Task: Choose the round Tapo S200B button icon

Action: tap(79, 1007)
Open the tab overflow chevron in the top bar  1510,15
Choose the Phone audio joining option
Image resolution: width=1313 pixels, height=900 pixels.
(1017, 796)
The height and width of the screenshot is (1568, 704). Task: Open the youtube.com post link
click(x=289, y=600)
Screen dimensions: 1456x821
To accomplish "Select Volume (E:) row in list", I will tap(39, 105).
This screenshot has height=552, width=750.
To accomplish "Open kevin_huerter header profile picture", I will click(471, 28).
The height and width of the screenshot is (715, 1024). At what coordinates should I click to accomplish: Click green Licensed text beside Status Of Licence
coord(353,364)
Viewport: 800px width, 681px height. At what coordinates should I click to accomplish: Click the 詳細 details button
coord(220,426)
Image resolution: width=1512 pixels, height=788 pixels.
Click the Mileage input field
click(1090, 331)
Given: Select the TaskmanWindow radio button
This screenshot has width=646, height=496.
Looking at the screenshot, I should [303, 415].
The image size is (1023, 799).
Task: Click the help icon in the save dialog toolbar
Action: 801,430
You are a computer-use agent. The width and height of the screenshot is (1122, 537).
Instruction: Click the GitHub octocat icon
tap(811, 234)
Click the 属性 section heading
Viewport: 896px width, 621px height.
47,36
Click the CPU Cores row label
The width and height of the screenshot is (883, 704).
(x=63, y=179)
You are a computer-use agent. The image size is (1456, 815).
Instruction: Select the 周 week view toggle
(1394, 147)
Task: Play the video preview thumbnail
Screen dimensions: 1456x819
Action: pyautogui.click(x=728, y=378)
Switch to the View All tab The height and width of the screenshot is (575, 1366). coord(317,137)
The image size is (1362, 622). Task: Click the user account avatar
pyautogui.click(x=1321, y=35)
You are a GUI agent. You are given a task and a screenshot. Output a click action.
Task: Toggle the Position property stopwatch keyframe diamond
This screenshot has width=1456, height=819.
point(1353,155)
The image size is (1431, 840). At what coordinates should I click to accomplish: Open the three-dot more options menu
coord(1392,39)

....

* [OBJECTIVE]
Select every line of the listing above that contains the string "pixels", treating uppercase and lowercase as different.

* [FINISHED TASK]
Image resolution: width=1313 pixels, height=900 pixels.
Image resolution: width=1512 pixels, height=788 pixels.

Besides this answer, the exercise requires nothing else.